-- DONNÉES BRUTES --
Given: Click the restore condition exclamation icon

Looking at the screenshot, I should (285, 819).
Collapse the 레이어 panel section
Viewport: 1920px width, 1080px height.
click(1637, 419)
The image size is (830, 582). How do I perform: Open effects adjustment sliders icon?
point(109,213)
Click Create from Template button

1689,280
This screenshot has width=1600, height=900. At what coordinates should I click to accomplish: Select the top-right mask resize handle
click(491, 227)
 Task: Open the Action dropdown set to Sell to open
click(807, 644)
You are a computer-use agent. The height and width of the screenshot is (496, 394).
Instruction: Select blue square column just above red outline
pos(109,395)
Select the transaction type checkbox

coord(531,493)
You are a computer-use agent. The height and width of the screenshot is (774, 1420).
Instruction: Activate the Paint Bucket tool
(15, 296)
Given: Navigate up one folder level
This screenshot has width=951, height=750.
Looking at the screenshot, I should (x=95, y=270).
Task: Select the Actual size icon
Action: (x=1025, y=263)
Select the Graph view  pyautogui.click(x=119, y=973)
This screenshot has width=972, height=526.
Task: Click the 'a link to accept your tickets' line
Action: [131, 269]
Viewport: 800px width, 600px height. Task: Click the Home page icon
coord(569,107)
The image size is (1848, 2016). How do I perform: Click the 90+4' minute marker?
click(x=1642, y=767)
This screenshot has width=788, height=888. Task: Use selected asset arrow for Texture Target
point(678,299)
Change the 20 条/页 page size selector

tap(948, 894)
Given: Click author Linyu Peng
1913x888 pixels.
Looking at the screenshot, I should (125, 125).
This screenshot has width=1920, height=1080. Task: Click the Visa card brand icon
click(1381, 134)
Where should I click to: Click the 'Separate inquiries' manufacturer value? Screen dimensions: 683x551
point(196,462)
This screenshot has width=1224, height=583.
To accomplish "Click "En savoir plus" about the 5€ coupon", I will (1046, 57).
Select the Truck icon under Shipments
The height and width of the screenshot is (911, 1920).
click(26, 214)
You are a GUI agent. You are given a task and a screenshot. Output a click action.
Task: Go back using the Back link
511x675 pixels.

-- CONSIGNE --
Réécris la liste depuis la ligne qui contient "Click Create from Template button" jusqu'à celle qui contient "coord(531,493)", en remplaçant "Template" par "Layout". Ne change rien d'autre.

-- RÉPONSE COMPLÈTE --
Click Create from Layout button

1689,280
This screenshot has width=1600, height=900. At what coordinates should I click to accomplish: Select the top-right mask resize handle
click(491, 227)
 Task: Open the Action dropdown set to Sell to open
click(807, 644)
You are a computer-use agent. The height and width of the screenshot is (496, 394).
Instruction: Select blue square column just above red outline
pos(109,395)
Select the transaction type checkbox

coord(531,493)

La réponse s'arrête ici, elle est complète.